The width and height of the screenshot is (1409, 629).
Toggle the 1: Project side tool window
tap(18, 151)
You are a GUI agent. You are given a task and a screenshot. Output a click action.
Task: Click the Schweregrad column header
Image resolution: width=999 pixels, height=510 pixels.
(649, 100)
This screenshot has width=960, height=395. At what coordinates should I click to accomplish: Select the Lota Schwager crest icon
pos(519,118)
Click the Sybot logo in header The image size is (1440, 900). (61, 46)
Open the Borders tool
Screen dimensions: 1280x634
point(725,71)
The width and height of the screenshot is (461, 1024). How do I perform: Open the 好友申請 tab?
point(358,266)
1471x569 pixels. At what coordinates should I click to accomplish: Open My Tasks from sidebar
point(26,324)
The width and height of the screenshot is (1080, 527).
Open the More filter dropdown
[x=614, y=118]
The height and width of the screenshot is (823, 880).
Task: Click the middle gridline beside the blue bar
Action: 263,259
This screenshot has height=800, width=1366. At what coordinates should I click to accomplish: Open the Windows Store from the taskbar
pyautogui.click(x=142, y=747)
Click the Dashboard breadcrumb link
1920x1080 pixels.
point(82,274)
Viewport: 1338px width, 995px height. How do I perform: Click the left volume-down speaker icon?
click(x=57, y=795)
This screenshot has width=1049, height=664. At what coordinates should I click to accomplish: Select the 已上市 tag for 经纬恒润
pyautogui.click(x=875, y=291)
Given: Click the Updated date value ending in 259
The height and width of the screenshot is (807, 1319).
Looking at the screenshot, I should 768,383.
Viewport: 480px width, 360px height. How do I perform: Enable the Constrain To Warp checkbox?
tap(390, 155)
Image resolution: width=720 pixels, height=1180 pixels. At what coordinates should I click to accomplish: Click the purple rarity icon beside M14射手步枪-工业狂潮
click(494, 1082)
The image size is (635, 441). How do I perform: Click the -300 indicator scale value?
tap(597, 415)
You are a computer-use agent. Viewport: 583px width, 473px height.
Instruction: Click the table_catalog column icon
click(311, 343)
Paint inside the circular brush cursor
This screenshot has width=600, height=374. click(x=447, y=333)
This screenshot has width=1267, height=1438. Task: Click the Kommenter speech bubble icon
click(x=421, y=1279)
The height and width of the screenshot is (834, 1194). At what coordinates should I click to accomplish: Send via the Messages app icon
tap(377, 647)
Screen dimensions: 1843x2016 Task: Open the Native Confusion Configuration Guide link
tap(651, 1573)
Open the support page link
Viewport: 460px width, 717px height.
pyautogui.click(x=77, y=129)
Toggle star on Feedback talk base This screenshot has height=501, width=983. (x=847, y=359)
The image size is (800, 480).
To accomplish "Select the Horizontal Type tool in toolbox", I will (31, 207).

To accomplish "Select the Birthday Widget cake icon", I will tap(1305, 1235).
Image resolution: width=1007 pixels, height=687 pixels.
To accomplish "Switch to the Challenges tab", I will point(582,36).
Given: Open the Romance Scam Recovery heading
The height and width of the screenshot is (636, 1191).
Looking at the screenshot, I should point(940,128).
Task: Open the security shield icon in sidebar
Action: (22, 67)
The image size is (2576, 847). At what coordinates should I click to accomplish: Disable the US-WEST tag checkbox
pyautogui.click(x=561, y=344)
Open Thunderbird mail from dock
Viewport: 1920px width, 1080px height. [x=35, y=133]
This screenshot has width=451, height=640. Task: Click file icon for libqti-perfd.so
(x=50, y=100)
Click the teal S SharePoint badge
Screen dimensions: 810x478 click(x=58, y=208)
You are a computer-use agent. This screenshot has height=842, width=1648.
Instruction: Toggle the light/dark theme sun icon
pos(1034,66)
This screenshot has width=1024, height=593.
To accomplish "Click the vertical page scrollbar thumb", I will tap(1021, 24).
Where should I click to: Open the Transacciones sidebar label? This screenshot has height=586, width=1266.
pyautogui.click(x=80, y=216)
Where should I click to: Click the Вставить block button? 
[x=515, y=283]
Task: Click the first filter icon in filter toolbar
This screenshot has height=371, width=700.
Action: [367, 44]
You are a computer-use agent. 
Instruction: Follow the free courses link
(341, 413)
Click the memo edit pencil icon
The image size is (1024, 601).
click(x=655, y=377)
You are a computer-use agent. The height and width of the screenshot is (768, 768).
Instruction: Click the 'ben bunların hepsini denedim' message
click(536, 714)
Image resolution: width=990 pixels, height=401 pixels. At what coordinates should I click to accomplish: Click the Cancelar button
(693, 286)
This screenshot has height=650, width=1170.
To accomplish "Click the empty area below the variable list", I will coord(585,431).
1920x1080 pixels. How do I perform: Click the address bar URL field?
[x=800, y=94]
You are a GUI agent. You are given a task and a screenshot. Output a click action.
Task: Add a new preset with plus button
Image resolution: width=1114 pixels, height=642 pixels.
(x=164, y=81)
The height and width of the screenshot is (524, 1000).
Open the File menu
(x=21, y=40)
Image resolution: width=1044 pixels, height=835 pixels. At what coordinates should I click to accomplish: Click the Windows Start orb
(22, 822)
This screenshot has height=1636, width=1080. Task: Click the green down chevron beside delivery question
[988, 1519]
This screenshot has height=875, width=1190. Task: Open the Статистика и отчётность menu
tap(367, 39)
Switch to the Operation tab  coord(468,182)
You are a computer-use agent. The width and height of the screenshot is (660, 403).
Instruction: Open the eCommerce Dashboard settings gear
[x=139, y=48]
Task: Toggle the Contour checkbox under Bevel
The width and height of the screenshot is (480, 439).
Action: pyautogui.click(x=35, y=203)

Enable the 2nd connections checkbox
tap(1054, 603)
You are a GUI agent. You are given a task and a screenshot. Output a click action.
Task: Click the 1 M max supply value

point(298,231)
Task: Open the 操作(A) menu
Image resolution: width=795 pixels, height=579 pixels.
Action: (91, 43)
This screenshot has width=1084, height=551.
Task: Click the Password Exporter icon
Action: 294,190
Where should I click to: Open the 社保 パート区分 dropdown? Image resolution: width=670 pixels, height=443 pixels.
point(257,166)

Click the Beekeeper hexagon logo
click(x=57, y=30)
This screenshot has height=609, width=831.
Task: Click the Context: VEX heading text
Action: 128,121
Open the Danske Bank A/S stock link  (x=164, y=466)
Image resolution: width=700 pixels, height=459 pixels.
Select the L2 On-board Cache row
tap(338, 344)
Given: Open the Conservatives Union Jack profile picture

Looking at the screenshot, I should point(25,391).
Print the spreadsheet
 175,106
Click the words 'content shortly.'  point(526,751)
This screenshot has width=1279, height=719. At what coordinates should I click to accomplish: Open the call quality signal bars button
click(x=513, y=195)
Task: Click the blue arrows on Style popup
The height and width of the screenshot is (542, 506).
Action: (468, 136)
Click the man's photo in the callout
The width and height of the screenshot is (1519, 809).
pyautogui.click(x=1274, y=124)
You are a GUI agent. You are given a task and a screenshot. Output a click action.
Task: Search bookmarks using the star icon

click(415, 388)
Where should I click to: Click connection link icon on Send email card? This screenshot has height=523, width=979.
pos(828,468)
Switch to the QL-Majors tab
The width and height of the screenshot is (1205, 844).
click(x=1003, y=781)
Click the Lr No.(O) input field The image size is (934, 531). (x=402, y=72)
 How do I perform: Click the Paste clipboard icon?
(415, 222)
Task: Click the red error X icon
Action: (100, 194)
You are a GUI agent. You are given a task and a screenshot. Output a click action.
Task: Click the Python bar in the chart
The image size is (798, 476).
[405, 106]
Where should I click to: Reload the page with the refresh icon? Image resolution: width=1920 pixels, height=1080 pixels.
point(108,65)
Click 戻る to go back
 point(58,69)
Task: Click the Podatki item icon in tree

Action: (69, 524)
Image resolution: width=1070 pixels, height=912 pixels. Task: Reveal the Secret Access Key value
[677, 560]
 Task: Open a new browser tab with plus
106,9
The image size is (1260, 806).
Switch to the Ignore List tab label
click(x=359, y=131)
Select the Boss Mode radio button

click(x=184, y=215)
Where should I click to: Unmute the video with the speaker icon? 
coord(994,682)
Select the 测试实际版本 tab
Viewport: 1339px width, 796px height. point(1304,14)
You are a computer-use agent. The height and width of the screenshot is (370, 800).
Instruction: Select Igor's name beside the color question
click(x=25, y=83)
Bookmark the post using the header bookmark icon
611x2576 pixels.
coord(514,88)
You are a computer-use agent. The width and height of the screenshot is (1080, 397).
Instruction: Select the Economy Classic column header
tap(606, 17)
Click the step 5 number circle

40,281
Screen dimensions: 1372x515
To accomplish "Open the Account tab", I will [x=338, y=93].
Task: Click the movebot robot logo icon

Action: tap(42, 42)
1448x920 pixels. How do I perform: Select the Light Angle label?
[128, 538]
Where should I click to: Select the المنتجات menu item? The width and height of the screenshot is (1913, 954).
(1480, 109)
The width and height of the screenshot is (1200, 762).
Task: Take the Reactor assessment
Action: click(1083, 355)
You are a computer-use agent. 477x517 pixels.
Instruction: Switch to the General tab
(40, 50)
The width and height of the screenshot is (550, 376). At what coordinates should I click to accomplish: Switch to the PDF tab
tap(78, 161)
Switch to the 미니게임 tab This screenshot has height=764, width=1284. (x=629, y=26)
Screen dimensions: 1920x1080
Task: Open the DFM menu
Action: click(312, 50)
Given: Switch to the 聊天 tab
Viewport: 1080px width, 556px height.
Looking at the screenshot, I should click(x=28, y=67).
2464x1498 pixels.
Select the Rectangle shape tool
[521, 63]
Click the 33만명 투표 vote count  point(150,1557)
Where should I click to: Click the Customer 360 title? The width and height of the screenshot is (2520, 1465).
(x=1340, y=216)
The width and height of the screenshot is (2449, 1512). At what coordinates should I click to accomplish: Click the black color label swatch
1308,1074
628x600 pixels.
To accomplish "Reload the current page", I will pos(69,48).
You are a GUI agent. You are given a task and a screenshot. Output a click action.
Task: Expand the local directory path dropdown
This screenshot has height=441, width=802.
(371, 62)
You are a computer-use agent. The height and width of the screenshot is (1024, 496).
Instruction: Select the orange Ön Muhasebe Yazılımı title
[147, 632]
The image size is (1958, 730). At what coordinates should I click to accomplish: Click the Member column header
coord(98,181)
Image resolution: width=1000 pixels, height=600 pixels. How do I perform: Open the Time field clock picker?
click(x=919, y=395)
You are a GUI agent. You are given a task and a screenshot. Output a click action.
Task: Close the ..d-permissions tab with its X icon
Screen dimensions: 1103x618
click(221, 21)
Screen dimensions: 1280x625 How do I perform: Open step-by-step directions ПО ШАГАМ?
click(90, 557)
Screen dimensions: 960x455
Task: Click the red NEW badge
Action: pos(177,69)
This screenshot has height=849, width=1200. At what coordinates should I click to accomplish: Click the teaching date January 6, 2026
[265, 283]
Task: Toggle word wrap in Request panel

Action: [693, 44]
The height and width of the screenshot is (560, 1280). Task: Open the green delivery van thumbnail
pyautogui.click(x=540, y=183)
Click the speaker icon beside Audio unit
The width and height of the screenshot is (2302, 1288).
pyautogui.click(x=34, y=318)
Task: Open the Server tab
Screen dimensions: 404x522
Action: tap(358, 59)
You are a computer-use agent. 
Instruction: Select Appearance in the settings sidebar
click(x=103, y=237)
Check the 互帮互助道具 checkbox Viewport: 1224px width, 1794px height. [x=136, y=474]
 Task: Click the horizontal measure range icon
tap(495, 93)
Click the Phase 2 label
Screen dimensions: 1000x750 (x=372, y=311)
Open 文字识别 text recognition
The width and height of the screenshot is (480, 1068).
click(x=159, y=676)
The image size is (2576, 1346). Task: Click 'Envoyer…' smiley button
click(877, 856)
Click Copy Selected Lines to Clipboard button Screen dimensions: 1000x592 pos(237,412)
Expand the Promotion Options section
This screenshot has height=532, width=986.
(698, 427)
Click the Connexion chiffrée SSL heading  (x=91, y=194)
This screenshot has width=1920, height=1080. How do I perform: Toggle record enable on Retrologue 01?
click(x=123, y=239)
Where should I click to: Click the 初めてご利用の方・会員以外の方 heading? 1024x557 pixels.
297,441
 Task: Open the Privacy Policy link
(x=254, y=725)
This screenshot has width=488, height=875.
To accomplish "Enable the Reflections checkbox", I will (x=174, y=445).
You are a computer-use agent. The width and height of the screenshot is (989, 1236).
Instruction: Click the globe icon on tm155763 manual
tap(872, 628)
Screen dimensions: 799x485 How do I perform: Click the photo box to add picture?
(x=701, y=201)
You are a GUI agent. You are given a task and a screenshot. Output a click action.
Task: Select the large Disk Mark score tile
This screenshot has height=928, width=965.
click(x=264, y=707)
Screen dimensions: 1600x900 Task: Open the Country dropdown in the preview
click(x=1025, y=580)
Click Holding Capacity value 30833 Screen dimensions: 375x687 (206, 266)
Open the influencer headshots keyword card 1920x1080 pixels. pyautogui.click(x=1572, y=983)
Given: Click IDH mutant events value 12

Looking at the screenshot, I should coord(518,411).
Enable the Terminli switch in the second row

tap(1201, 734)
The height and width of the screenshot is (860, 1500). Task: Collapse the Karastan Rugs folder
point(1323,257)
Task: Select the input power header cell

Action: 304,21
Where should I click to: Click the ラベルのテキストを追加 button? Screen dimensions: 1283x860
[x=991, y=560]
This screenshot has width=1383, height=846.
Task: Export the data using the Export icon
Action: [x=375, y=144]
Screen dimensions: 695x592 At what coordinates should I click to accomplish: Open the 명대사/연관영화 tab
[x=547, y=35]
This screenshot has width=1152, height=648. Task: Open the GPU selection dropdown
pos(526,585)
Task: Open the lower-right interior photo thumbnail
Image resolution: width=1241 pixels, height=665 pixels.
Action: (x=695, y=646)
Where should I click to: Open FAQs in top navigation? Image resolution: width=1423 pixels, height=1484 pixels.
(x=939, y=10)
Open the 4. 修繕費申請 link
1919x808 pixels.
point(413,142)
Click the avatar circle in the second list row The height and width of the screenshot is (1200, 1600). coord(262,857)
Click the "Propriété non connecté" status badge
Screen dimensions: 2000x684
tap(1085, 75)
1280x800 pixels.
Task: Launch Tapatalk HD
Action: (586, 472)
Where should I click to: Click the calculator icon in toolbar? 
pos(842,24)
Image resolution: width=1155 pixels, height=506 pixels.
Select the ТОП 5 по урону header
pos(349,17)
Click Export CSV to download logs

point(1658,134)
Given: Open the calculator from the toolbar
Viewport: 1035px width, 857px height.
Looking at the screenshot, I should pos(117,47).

------

▶ **The request**:
Rewrite the lines starting with the line containing "Given: Open the Conservatives" and going on through the line containing "Click the words", replacing "spreadsheet" with "document" and leaving everything else unchanged.

▶ **Solution to this problem**:
Given: Open the Conservatives Union Jack profile picture

Looking at the screenshot, I should point(25,391).
Print the document
 175,106
Click the words 'content shortly.'  point(526,751)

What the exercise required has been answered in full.